Anyone have any recomendations for lightweight batteries?? I may have to go to a 24v setup for my trolling motor but want to keep everything as light as possible.. I've been looking at Braille and Odyssey.. I looked at lithium batteries but man those things are expensive


----------



## iMacattack (Dec 11, 2006)

You want a lithium battery. Be prepared to pay a premium. 

http://www.voltphreaks.com

VPH 900
[VPH900] $1,240.00

Weight 6.75lbs


----------



## contenderv07 (Jan 31, 2012)

> You want a lithium battery. Be prepared to pay a premium.
> 
> http://www.voltphreaks.com
> 
> ...


yea those things are crazy expensive. I'd rather just lose weight ;D


----------



## fultonswimmer (Apr 14, 2010)

For starter batteries(electric start/power tilt/bilge pump) I have an Odyssey 625 series, weighs in around 12lbs., about 100usd on Ebay.


----------



## contenderv07 (Jan 31, 2012)

> For starter batteries(electric start/power tilt/bilge pump) I have an Odyssey 625 series, weighs in around 12lbs., about 100usd on Ebay.

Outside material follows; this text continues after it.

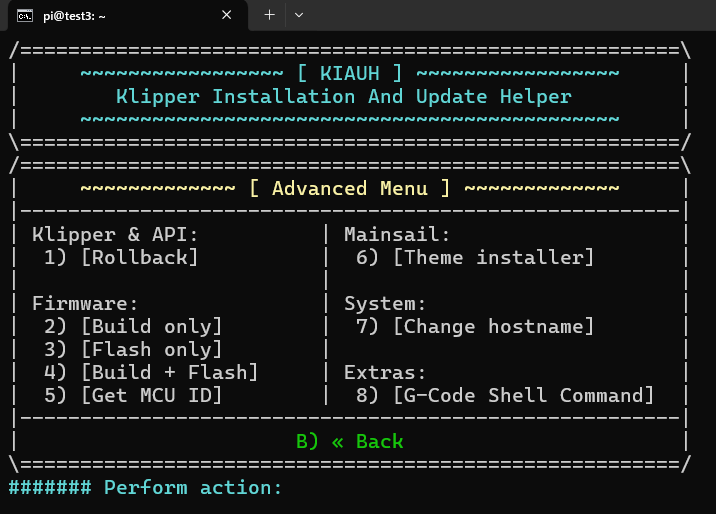Click the terminal icon in the tab
The height and width of the screenshot is (514, 716).
click(x=28, y=15)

oh cool, I was going to see which one I would need for starter, etc... So I could get 3 of the Odyssey 625's (2 for the trolling motor) and one for the engine?? Since they are so light should I get a dual battery setup for the engine??


----------



## lemaymiami (Feb 9, 2007)

Whatever batteries you buy, remember two things about them.... They're actually designed for different chores (and the battery you want as a starting battery isn't the battery you want as a trolling motor battery -for those you want a deep cycle battery meant to be fully charged then fully discharged over and over...). The second item to keep in mind is that different motors (and different motor sizes) have definite battery needs (make sure your new starting battery, whatever is can meet the cranking amps needed for that motor....). Hope this helps, post up whatever you finally decide on installing....


----------



## contenderv07 (Jan 31, 2012)

> Whatever batteries you buy, remember two things about them.... They're actually designed for different chores (and the battery you want as a starting battery isn't the battery you want as a trolling motor battery -for those you want a deep cycle battery meant to be fully charged then fully discharged over and over...).  The second item to keep in mind is that different motors (and different motor sizes) have definite battery needs (make sure your new starting battery, whatever is can meet the cranking amps needed for that motor....).  Hope this helps, post up whatever you finally decide on installing....


Perfect, thank you for that. Now I just need to do some reading up since I'm an idiot when it comes to electronics and volts and stuff


----------



## lemaymiami (Feb 9, 2007)

The first rule (and just plain basic principle) for 12 volt circuits (or systems)... is that your power has to complete a circle to work. In other words you need power (positive side) to whatever item that needs it - and it has to make it all the way back (ground side) to the negative side of your battery or power source.. Any switches are just means to break the circle, and fuses at some point are there to make sure your power doesn't exceed a certain point (amp rating).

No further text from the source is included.